Task objective: Copy the lines below exactly, starting at the one with "865x690 pixels. Task: Collapse" and ending at the one with "Task: Select middle beige box in fifth row", and leave out any picture.

Dataset entries
((
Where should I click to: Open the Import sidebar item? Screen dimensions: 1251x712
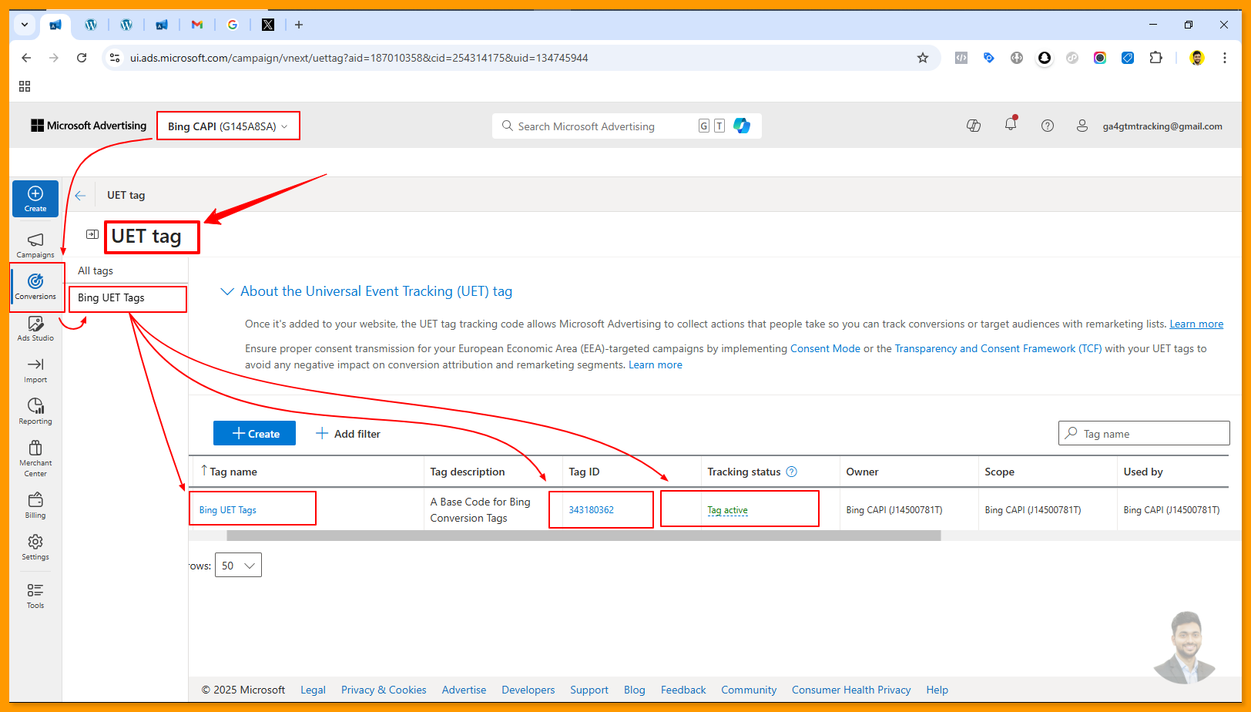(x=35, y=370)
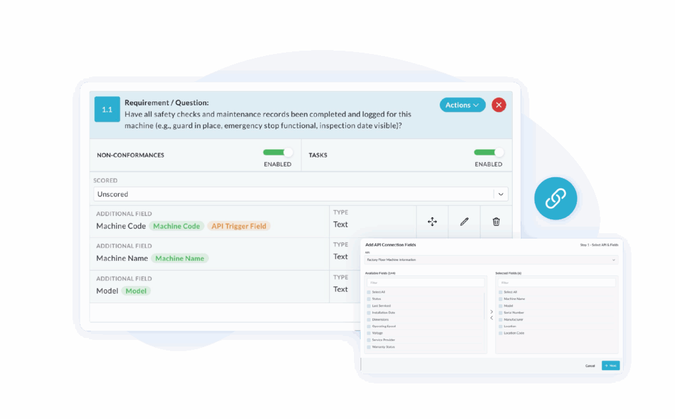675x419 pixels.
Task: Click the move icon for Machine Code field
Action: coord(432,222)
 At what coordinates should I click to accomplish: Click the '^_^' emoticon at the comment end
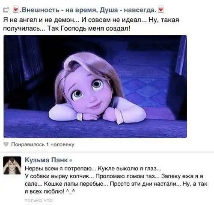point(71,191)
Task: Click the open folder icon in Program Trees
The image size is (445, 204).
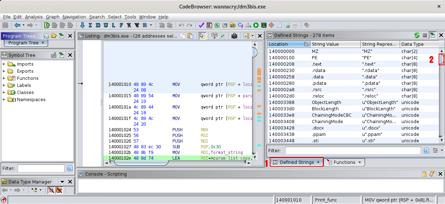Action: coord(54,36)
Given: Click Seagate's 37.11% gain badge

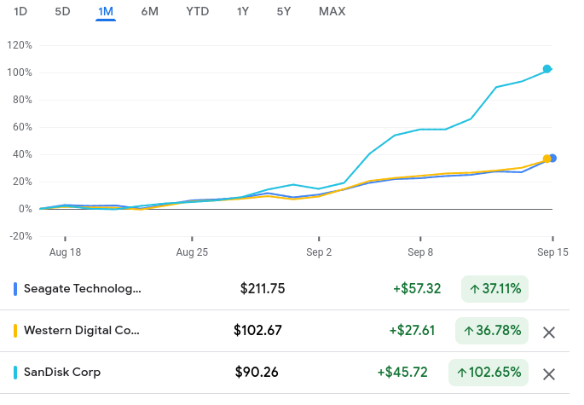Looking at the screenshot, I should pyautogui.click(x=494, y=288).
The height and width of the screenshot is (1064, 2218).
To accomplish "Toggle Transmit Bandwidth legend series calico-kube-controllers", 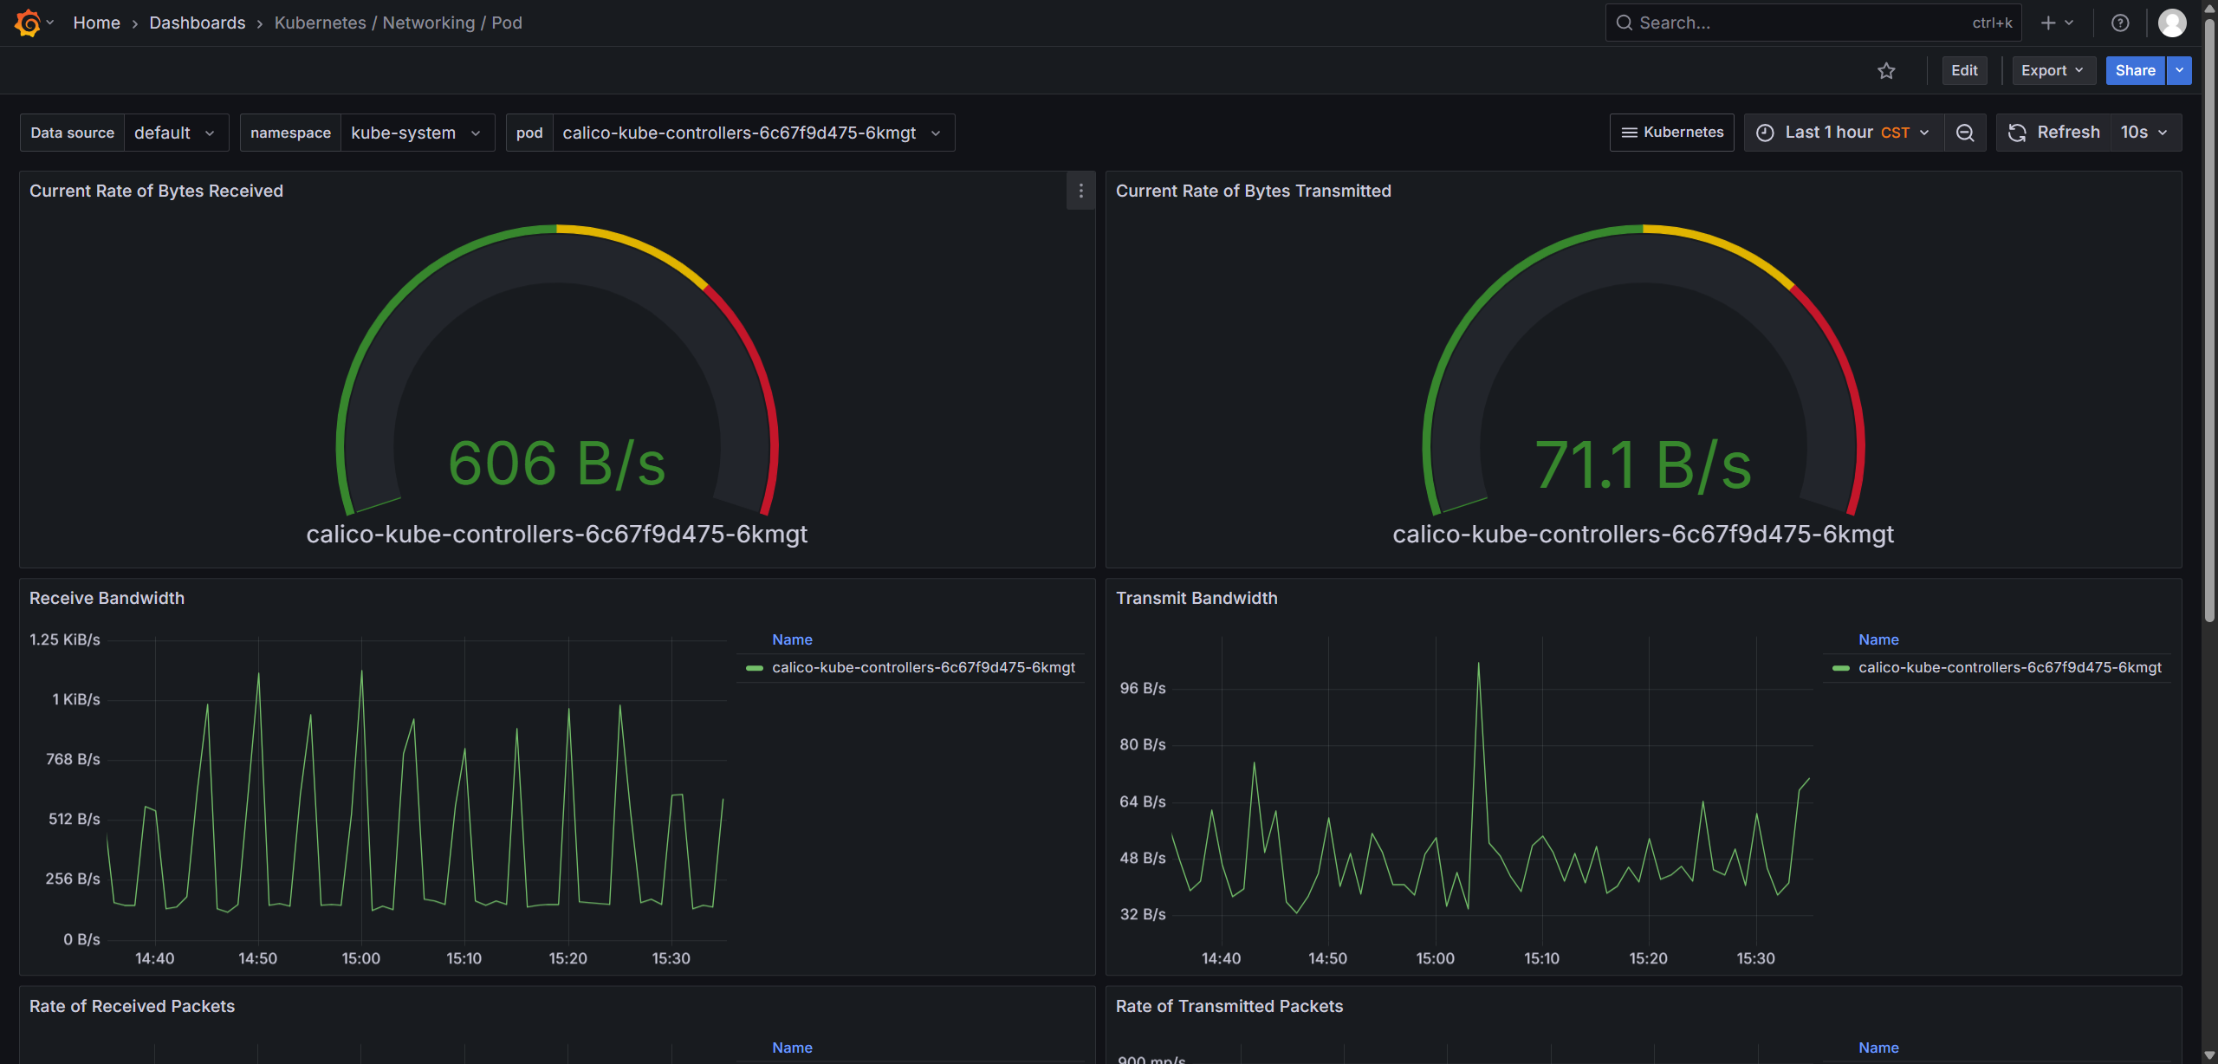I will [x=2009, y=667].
))
((
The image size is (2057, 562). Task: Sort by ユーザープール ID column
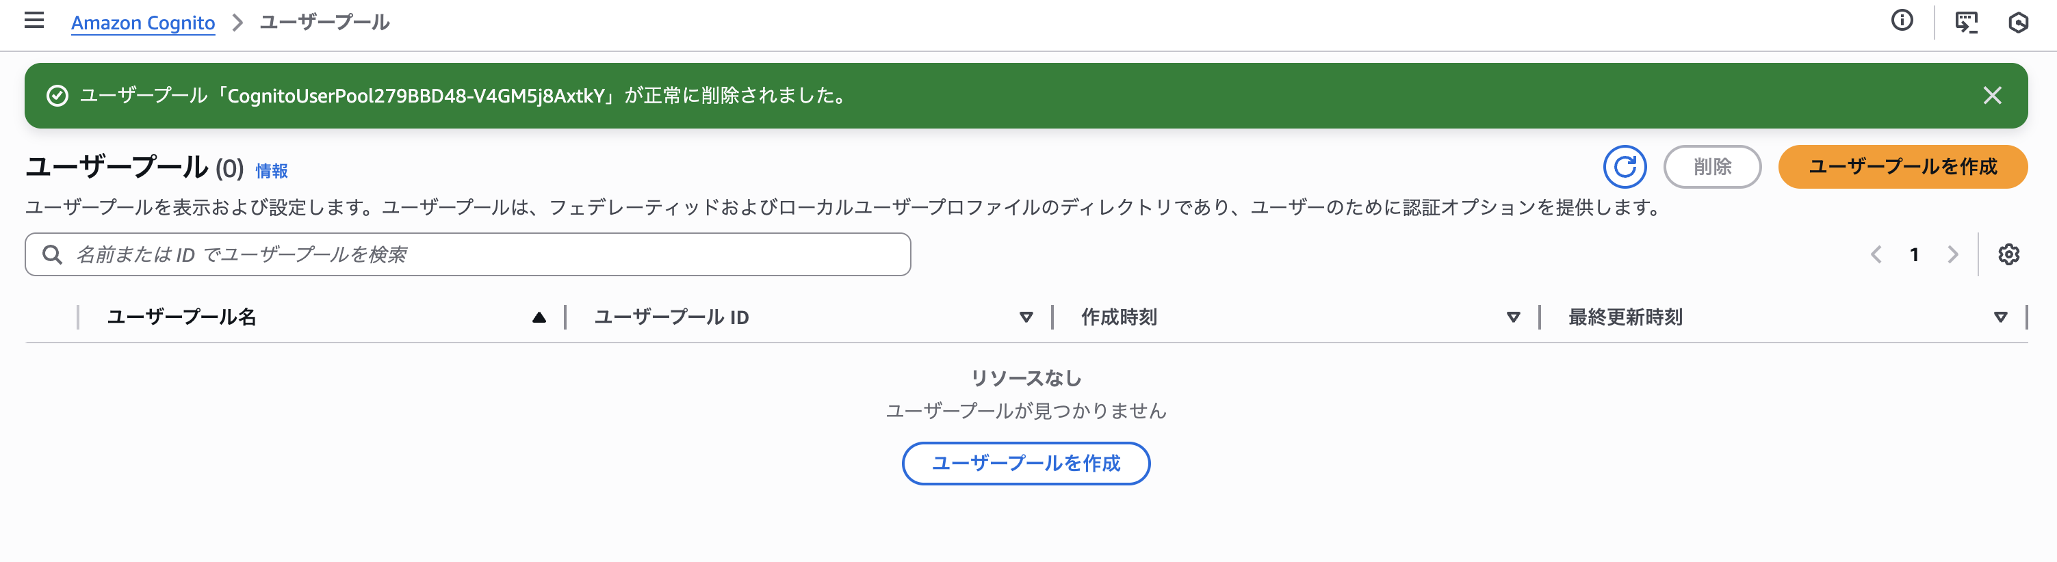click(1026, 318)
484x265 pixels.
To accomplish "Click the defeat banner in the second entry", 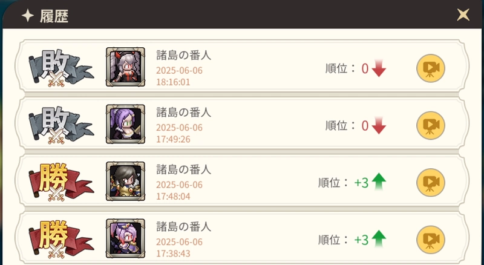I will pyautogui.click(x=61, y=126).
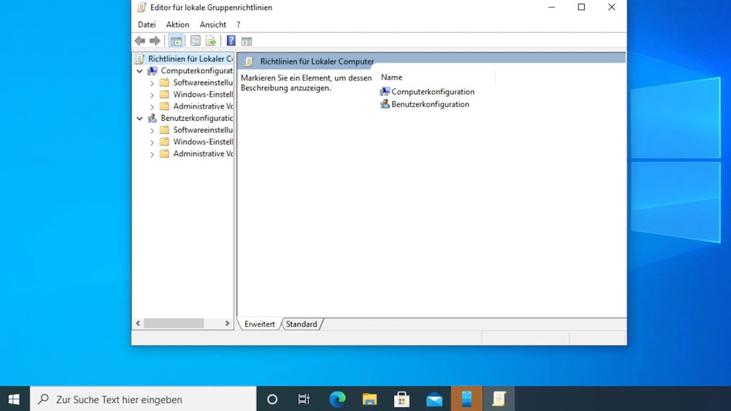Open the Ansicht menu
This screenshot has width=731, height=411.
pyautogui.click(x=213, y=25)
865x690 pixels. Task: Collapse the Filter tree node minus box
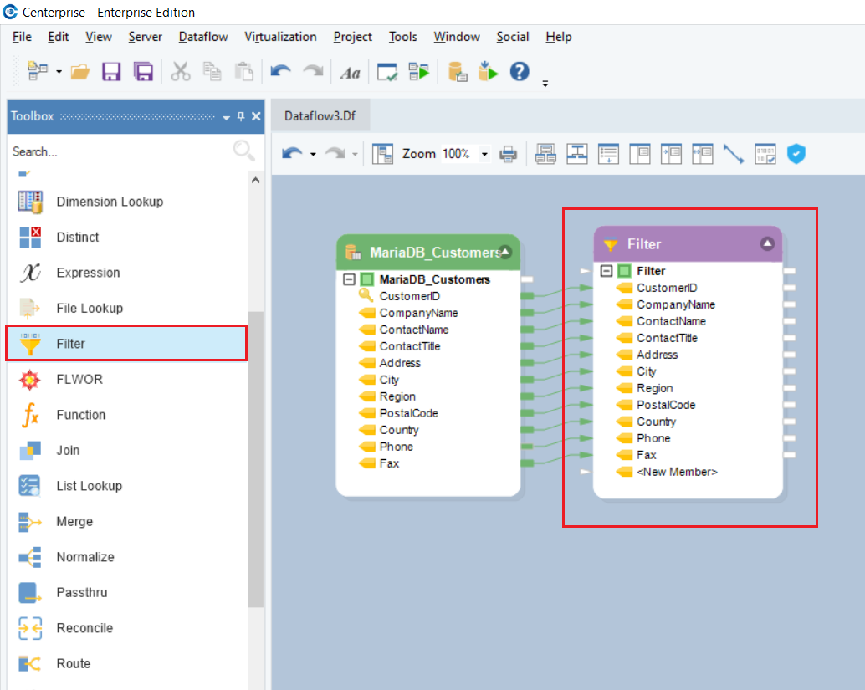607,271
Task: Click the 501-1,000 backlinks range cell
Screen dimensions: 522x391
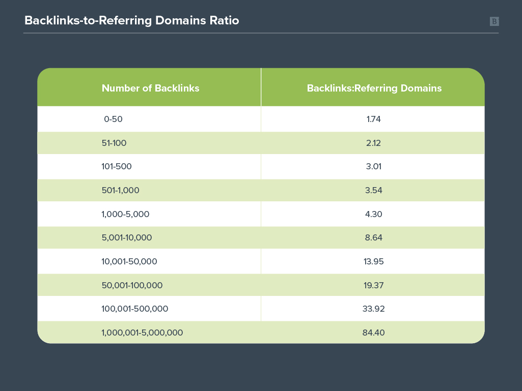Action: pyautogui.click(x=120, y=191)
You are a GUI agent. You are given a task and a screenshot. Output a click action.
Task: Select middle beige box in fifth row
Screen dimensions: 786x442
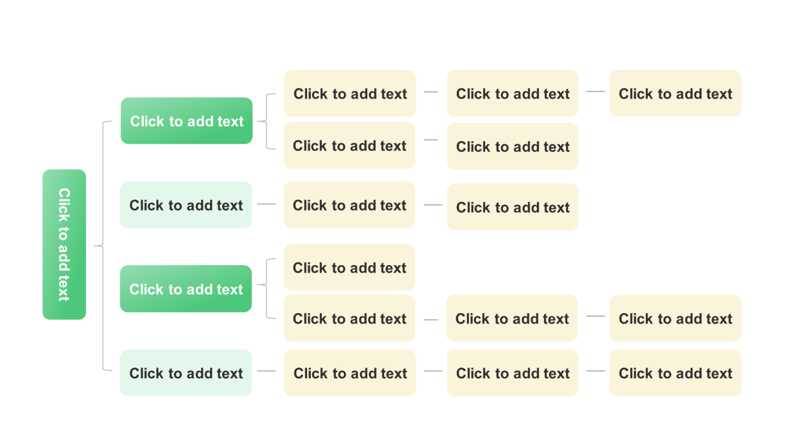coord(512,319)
))
((
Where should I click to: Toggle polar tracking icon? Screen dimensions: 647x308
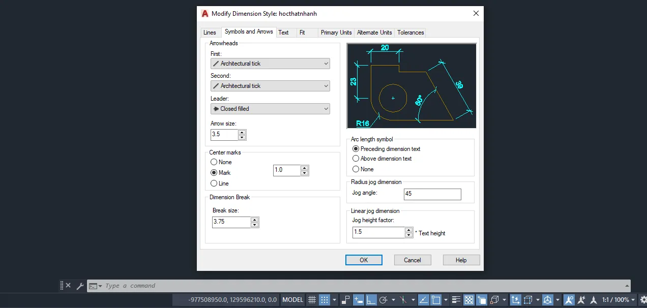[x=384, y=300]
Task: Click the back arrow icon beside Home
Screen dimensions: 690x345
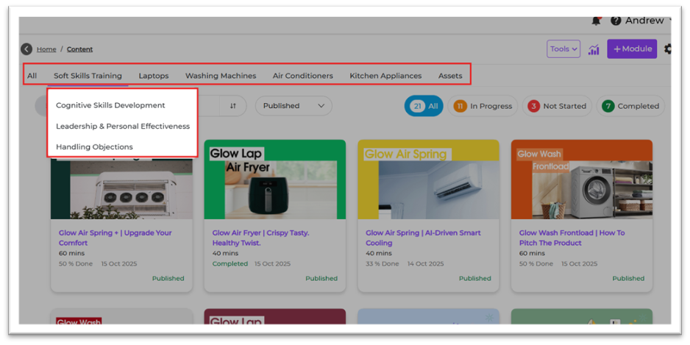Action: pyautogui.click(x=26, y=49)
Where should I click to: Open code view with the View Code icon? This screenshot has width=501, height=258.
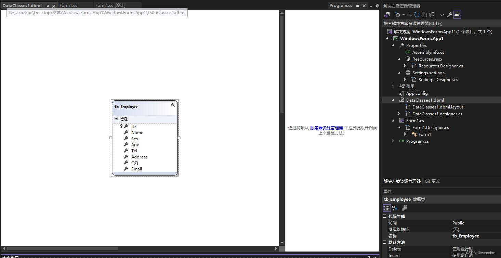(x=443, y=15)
))
Answer to this exercise:
865x690 pixels. Task: Collapse the Filter tree node minus box
607,271
Task: Click the 501-1,000 backlinks range cell
Screen dimensions: 522x391
Action: pyautogui.click(x=120, y=191)
You are a GUI agent. You are given a task and a screenshot. Output a click action.
Task: Select middle beige box in fifth row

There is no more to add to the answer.